SUPPLEMENTAL:
Laure's answer is excellent, and describes formal use of this suffix correctly: -ble is used with transitive verbs to express capable or worthy of being VERBed.
It should be noted, however, that in colloquial use—and even more in faux-colloquial writing such as advertising—there is a growing tendency to extend the suffix to intransitive verbs to express the sense usable or suitable for VERBing. Your own example, sleepable, is just this sort of use: it means the hostel in question is usable for sleeping despite the nearby factories. Here's another:
[Franz West] spent a lot of his time sitting, being on his posterior. He made sittable sculptures.

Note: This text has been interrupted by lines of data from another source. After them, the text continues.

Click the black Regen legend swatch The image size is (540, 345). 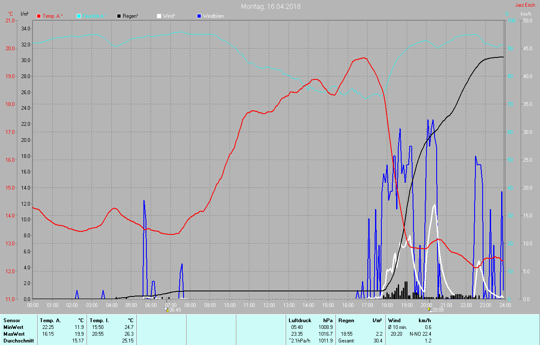(119, 16)
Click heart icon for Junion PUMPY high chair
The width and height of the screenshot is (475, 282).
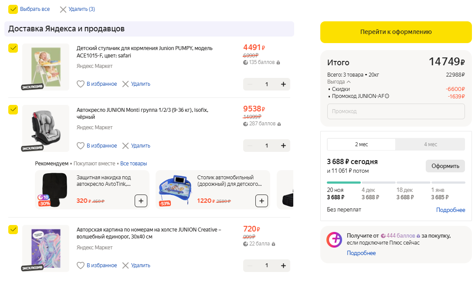pyautogui.click(x=80, y=84)
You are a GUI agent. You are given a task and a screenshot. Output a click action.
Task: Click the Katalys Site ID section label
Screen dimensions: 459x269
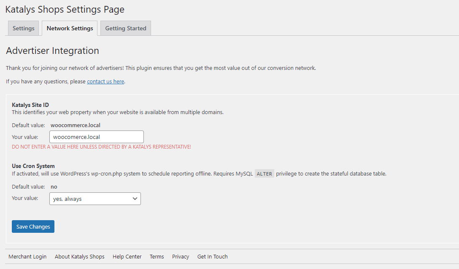pos(30,105)
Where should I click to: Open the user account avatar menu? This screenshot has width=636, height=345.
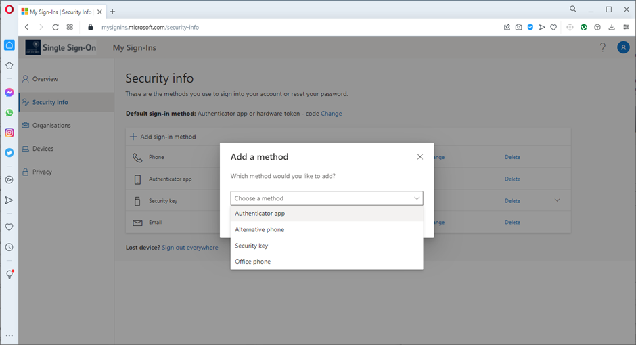pos(623,47)
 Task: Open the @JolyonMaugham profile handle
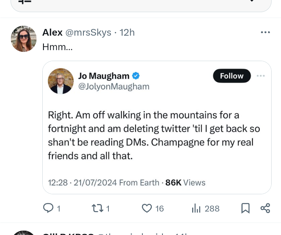(114, 87)
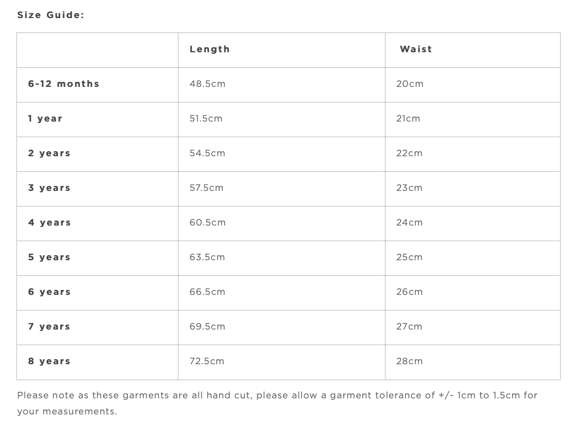This screenshot has height=424, width=574.
Task: Click the 7 years row label
Action: (49, 327)
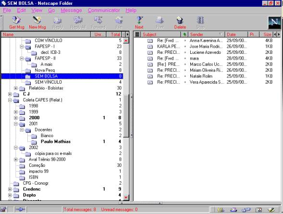Sort messages by Date column header
The height and width of the screenshot is (214, 283).
236,34
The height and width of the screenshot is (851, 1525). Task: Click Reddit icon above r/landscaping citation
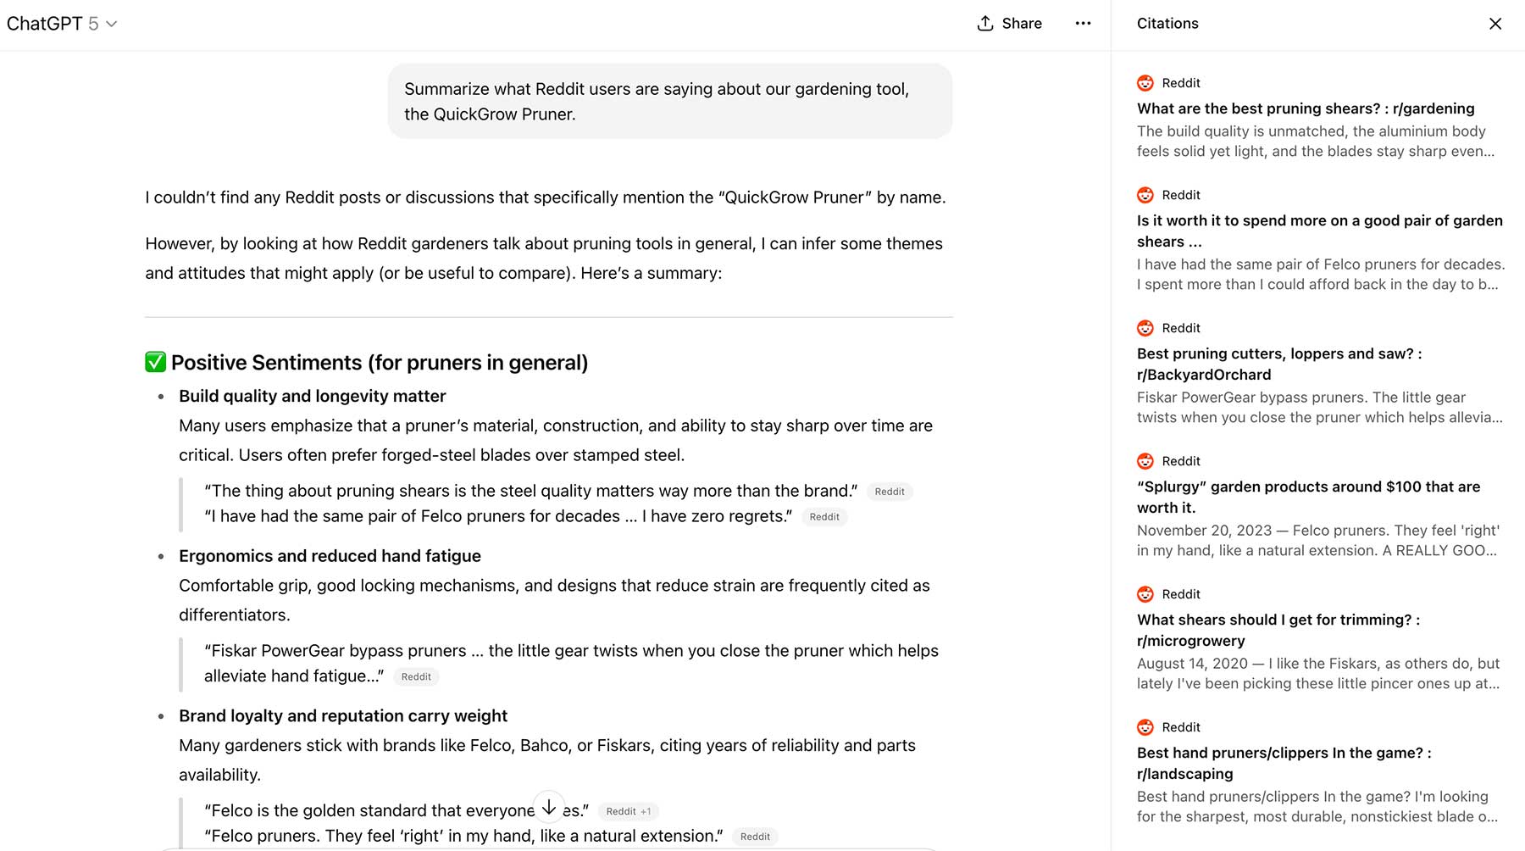click(x=1145, y=727)
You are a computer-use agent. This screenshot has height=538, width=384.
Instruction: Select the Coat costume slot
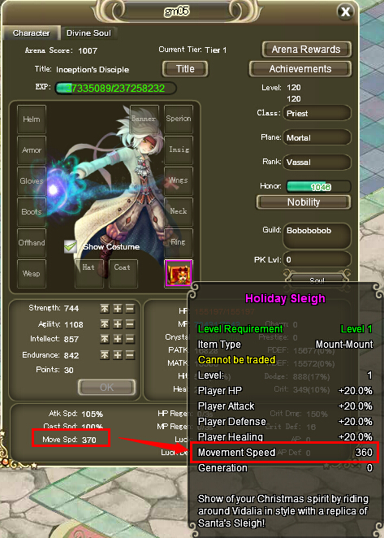123,273
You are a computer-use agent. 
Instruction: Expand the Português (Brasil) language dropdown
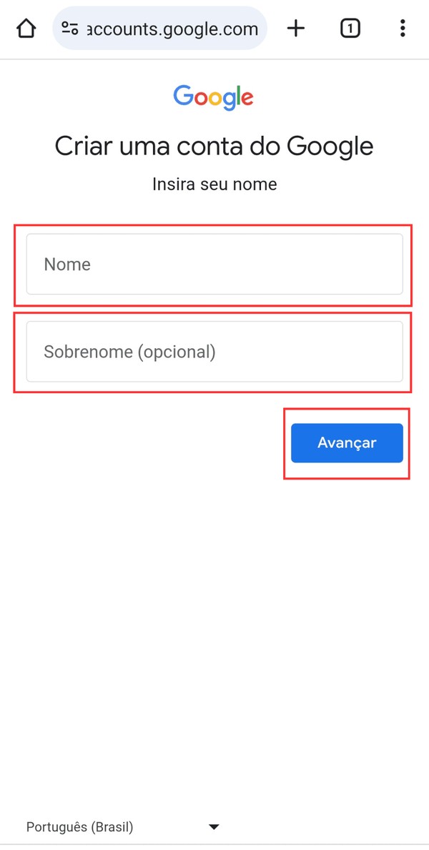122,827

He started doing this in the mid-1980s, he started to make these things you’d sit on. link
Creating new -ble words from intransitive verbs is not currently acceptable in formal English, but it should not be regarded as an “error”. It is a natural extension of the sense; and historically, in fact, it represents a return to the original sense of the Latin suffix -a/ibilis, which expressed both ability and fitness. Several fairly common words, which entered English directly from Latin, or from Latin via French, have the suffix in this sense: terrible, horrible, comfortable. I have little doubt that in another generation or two the use with intransitive verbs will again be generally acceptable.
The -able/-ible distinction, by the way, reflects differing Latin stems: Latin verbs ending in -are in the infinitive take -able, others take -ible.